PROMPT>
Quote the entries below from the line with "Select Create custom" through the line with "Given: Open the Typ filter dropdown", both ends included, and only those lines.

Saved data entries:

================================

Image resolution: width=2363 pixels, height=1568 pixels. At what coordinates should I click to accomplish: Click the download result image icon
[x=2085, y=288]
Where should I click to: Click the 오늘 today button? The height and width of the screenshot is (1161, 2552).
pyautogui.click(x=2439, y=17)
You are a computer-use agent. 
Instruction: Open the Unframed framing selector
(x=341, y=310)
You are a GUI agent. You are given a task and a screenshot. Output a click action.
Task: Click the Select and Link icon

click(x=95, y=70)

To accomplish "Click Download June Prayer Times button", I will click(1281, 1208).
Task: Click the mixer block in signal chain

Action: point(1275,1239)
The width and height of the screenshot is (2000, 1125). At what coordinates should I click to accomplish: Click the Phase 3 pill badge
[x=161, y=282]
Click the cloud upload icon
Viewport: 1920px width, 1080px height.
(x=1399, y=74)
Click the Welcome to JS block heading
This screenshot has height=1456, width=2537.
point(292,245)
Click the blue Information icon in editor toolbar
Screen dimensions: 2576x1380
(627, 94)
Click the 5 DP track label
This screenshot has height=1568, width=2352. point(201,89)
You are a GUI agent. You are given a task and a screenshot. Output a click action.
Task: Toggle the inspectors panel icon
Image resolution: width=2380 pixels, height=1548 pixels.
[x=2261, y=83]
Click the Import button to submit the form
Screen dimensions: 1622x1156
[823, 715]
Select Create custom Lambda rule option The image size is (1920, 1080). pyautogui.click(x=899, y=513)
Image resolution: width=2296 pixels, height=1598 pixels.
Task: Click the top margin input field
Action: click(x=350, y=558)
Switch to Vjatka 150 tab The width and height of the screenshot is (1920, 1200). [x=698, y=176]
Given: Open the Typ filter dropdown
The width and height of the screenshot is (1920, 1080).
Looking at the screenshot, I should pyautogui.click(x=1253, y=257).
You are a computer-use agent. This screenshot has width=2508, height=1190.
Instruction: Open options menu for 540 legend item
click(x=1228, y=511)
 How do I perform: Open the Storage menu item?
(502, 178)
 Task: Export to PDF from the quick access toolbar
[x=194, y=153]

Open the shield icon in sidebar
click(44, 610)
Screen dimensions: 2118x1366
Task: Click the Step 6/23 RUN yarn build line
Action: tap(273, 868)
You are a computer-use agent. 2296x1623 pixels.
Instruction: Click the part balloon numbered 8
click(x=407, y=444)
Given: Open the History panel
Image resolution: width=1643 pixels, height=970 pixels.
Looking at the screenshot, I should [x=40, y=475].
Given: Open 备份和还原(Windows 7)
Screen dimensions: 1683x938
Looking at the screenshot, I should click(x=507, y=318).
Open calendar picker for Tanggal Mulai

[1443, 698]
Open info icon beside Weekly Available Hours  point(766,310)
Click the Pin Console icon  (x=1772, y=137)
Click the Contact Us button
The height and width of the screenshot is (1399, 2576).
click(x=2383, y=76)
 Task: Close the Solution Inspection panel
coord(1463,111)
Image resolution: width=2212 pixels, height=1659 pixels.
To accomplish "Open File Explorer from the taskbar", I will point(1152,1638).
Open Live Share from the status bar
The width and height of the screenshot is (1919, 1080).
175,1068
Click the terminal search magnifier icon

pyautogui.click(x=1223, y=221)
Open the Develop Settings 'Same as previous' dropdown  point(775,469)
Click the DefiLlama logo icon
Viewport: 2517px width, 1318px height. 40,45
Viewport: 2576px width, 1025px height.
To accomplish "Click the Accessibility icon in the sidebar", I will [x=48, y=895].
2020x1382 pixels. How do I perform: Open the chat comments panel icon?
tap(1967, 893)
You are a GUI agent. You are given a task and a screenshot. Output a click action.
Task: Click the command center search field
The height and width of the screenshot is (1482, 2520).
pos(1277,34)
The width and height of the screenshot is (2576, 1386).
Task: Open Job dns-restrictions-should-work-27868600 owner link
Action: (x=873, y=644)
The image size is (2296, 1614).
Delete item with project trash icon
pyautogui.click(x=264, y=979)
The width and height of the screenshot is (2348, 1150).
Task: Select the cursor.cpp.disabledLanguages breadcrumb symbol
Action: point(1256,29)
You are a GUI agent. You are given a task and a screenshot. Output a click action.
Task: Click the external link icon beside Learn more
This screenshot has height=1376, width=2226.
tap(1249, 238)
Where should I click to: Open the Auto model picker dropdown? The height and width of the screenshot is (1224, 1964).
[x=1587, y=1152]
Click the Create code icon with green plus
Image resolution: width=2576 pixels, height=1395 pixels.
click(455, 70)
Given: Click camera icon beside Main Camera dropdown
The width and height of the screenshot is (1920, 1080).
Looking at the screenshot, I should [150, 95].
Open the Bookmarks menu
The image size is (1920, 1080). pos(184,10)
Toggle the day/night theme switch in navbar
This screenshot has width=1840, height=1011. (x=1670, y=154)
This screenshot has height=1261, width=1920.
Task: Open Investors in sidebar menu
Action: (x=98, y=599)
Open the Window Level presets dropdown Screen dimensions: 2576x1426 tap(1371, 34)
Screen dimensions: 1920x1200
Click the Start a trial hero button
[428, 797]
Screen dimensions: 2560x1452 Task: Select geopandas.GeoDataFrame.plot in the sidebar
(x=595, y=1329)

================================

EXERCISE ANSWER>
Select Create custom Lambda rule option The image size is (1920, 1080). pyautogui.click(x=899, y=513)
Image resolution: width=2296 pixels, height=1598 pixels.
Task: Click the top margin input field
Action: click(x=350, y=558)
Switch to Vjatka 150 tab The width and height of the screenshot is (1920, 1200). [x=698, y=176]
Given: Open the Typ filter dropdown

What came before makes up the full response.